• ABOUT THIS EXERCISE
Please set down word for word every line from the one holding "Task: Click the lower 'miu' row of the logo" to the end of the data below, both included.

• Saved data entries
== == ==

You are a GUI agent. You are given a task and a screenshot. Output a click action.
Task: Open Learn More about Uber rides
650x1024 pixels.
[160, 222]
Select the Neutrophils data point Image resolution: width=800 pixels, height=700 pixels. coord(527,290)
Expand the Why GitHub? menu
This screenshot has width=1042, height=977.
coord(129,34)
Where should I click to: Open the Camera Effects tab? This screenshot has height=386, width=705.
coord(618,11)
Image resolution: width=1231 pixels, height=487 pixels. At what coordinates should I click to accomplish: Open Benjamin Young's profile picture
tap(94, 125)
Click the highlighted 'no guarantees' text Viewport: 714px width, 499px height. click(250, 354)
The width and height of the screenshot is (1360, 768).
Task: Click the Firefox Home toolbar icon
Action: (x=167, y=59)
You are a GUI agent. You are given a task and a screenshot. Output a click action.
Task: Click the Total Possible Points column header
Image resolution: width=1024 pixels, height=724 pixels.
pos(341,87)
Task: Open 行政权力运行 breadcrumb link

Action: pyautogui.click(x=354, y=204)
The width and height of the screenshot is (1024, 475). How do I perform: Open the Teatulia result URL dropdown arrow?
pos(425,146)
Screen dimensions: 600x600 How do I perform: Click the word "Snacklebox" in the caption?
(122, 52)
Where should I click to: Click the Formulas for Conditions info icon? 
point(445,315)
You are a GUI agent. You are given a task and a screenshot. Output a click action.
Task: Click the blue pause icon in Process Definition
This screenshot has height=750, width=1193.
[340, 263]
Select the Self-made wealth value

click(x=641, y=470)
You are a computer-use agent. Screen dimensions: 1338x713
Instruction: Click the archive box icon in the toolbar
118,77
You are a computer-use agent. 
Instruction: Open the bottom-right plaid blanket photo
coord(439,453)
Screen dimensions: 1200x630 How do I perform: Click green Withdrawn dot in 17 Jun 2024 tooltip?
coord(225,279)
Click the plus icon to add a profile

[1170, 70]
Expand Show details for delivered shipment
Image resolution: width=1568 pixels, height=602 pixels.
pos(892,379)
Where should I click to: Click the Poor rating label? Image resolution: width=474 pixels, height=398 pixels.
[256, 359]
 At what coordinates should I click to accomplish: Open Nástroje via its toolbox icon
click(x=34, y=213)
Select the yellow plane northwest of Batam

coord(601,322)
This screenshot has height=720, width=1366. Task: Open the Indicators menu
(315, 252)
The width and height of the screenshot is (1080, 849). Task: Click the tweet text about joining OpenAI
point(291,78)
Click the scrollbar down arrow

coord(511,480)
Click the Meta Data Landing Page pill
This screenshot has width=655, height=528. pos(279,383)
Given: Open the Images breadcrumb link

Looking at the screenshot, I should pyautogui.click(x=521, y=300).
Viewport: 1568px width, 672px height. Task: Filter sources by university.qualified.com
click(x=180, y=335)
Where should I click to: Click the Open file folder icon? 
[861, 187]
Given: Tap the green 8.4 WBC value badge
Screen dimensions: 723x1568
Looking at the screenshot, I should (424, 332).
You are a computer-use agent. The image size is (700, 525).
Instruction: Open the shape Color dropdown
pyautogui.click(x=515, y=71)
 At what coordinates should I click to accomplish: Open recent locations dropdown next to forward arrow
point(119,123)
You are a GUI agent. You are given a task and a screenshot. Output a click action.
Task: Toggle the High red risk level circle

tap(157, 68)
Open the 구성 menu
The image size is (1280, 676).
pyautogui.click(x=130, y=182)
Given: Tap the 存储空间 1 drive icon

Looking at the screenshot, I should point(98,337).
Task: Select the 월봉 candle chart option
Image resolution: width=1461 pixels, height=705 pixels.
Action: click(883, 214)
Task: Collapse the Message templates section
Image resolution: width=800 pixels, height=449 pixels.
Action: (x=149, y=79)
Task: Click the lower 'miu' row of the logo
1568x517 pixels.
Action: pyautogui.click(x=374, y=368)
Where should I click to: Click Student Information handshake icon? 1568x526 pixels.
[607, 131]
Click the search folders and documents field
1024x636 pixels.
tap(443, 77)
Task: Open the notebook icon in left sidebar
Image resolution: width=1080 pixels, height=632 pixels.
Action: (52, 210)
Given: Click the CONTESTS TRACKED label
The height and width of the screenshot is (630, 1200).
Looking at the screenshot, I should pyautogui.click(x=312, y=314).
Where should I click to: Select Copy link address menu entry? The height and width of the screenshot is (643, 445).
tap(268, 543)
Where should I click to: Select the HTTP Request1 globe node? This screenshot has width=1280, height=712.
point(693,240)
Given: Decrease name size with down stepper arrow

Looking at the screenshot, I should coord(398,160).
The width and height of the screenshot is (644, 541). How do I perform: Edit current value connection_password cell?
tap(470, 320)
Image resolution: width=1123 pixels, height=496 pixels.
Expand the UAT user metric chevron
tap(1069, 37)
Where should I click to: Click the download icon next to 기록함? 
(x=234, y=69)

== == ==

• SOLUTION FOR THIS TASK
Task: Click the lower 'miu' row of the logo
1568x517 pixels.
Action: pyautogui.click(x=374, y=368)
Where should I click to: Click Student Information handshake icon? 1568x526 pixels.
[607, 131]
Click the search folders and documents field
1024x636 pixels.
tap(443, 77)
Task: Open the notebook icon in left sidebar
Image resolution: width=1080 pixels, height=632 pixels.
Action: (52, 210)
Given: Click the CONTESTS TRACKED label
The height and width of the screenshot is (630, 1200).
Looking at the screenshot, I should pyautogui.click(x=312, y=314).
Where should I click to: Select Copy link address menu entry? The height and width of the screenshot is (643, 445).
tap(268, 543)
Where should I click to: Select the HTTP Request1 globe node? This screenshot has width=1280, height=712.
point(693,240)
Given: Decrease name size with down stepper arrow

Looking at the screenshot, I should coord(398,160).
The width and height of the screenshot is (644, 541). How do I perform: Edit current value connection_password cell?
tap(470, 320)
Image resolution: width=1123 pixels, height=496 pixels.
Expand the UAT user metric chevron
tap(1069, 37)
Where should I click to: Click the download icon next to 기록함? 
(x=234, y=69)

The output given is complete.